German ice hockey player (born 1983)

Sara Seiler (born January 25, 1983) played as a forward for the Carleton Ravens women's ice hockey team in U Sports women's ice hockey. She also represented Germany at the 2013 IIHF Women's World Championship and competed in Ice hockey at the 2014 Winter Olympics – Women's tournament.

==Playing career==
In the 2006–07 season, Seiler played for the Ottawa Raiders, a team competing in the now-defunct NWHL. Throughout the regular season, she appeared in 32 games.

===Carleton Ravens===
Seiler made history as the first European player to be named captain of the Carleton Ravens women's ice hockey team. Ahead of the 2013 IIHF Women's World Championship, the Germany women's national ice hockey team used the Carleton Ice House as their training base.

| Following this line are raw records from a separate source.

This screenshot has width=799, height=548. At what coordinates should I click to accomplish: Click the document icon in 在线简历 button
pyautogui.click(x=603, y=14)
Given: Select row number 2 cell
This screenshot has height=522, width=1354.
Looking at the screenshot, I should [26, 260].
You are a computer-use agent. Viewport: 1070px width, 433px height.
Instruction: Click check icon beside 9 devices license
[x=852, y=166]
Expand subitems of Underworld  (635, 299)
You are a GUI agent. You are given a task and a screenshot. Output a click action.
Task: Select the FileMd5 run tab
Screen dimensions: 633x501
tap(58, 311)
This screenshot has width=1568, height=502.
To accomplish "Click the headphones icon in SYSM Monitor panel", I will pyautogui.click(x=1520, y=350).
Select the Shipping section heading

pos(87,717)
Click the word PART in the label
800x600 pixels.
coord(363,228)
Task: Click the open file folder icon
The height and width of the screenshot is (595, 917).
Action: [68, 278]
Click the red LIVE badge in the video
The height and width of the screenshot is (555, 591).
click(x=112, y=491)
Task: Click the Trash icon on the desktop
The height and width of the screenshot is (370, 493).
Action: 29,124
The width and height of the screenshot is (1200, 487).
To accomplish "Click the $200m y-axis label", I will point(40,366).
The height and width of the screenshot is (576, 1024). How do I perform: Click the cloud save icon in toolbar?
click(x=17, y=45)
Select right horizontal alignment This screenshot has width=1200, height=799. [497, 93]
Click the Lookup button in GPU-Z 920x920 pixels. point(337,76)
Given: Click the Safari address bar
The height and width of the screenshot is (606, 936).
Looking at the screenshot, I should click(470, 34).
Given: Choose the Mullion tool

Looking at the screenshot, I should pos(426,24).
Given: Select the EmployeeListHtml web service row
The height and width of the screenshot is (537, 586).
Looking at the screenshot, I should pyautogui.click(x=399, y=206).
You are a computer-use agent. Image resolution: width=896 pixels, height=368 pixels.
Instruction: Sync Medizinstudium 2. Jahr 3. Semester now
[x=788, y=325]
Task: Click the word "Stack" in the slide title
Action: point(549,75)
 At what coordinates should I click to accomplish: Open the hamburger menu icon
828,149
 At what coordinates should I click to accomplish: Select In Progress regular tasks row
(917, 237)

Seiler, a former Ravens captain, was part of the German national team during this time. As part of their preparations, the Ravens hosted Germany for an exhibition match, where the German side earned a 3–0 victory with goals from Julia Zorn, Franziska Busch, and Andrea Lanzl.

===International===
Seiler proudly represented Germany as a member of the German women's ice hockey team during the 2006 Winter Olympics, held in Torino, Italy. In 2011, she was selected to participate in the inaugural International Ice Hockey Federation (IIHF) High Performance Women's Camp, which took place from July 5 to 12 in Bratislava, Slovakia. At the camp, Seiler represented Germany, engaging in training sessions, workshops, and leadership activities designed to elevate the sport's profile and cultivate the next generation of female hockey leaders.